===== EXCERPTED PASSAGE

Community marketing is a strategy to engage an audience in an active, non-intrusive prospect and customer conversation.

Definition 
Whereas marketing communication strategies such as advertising, promotion, PR, and sales all focus on attaining customers, community marketing focuses on the perceived needs of existing customers. This accomplishes four things for a business:

 Connects existing customers with prospects
 Connects prospects with each other
 Connects a company with customers/prospects to solidify loyalty
 Connects customers with customers to improve product adoption, satisfaction, etc.

There are two types:

 Organic or natural marketing occurs without the assistance of the company. Organic marketing is word-of-mouth marketing and is one of the most effective marketing methods
 Sponsored community marketing is promoted by company through activities like investments in the local community improvement initiatives or corporate social responsibility.

Skepticism among consumers as a result of blatant advertising and other unethical communications has affected the success of the sponsored form of community marketing. Continuing success in community marketing strategies has been found in engaging and cultivating the natural communities that form around their product/service.

Benefits
 Bi-directional communication with customers - Resulting in increased feedback, identification of customer needs, and a customer-focused product development
 Reduced Communication Barriers - Easily introduce messaging to customer audience regarding new products, Public relations strategies, or Damage control (news)
 Identify, engage, and leverage Advocates - Allow enthused and loyal customers to benefit your overall marketing through Word of mouth and Knowledge Management that reduces the load on your internal support mechanisms (particularly for tech products).
 Gaining Trusted Advisor Status - Reduced skepticism towards your marketing message as a result of a demonstrated openness, transparency, and commitment to customer focus through Community Marketing involvement. Results in an "ownership" of the discussion surrounding a product/service that reduces negativity and positions the providing company as a resource, rather than simply a vendor.

Tools used
 Online Social Networking - The chief medium for Community Marketing revolves around Web 2.0 interactivity such as Internet forums, Wiki's, Social networks, Blogs, and related syndication (RSS).
 Community-Specific Tools & Features - To encourage community participation, many companies offer tools and features exclusively to "members" of the community. These include Webcasts, Podcasts, and email bulletins. The key factor, however, in using these tools is the value of the message. Communities revolve around user-valuable messages (information, support, tips & tricks, etc.) and NOT promotional messages.
 Community Infrastructure and Governance - Some communities engage the participation of their customers in the role of elected officials, advisory board members, and volunteer "guru" status in order to exemplify key customers in their communities.
 Partnerships - Although this is often a purely Public relations strategy, some people view partnerships with non-profit consumer advocacy organizations to be a Community Marketing effort.

The power of community in marketing

 Community costs less
Some of the world's strongest brands were originally built through low-cost community-based marketing. Nike Inc., Starbucks and Google are some examples. When companies focus on meeting customer needs, they don't have to spend big money to attract new customers. And when they stay close to their communities they don't need market research to tell them what people want.

==========
===== COLLECTED MATERIAL

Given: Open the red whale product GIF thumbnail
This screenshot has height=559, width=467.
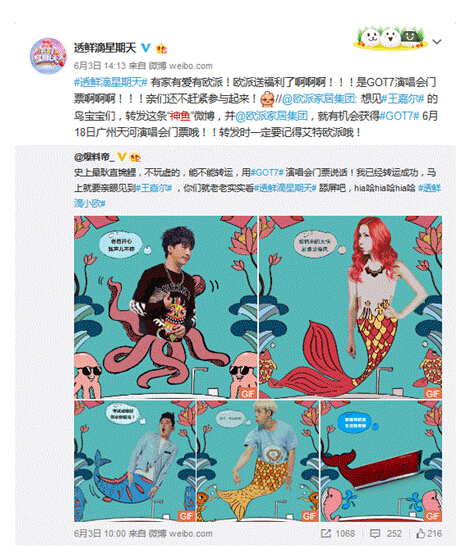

==========

> STATED PROBLEM 1
Summarize the community marketing text in two sentences.
> STATED PROBLEM 2
Duplicate the community marketing text word for word, from "Community-Specific Tools &" down to "in their communities.".

> TASK RESULT 1
Community marketing engages an audience in an active, non-intrusive conversation and, unlike strategies aimed at attaining customers, focuses on the perceived needs of existing customers by connecting customers, prospects, and the company with one another. It takes organic and sponsored forms, offers benefits such as bi-directional communication and reduced skepticism, relies chiefly on online social networking tools, and costs less than other marketing.

> TASK RESULT 2
Community-Specific Tools & Features - To encourage community participation, many companies offer tools and features exclusively to "members" of the community. These include Webcasts, Podcasts, and email bulletins. The key factor, however, in using these tools is the value of the message. Communities revolve around user-valuable messages (information, support, tips & tricks, etc.) and NOT promotional messages.
 Community Infrastructure and Governance - Some communities engage the participation of their customers in the role of elected officials, advisory board members, and volunteer "guru" status in order to exemplify key customers in their communities.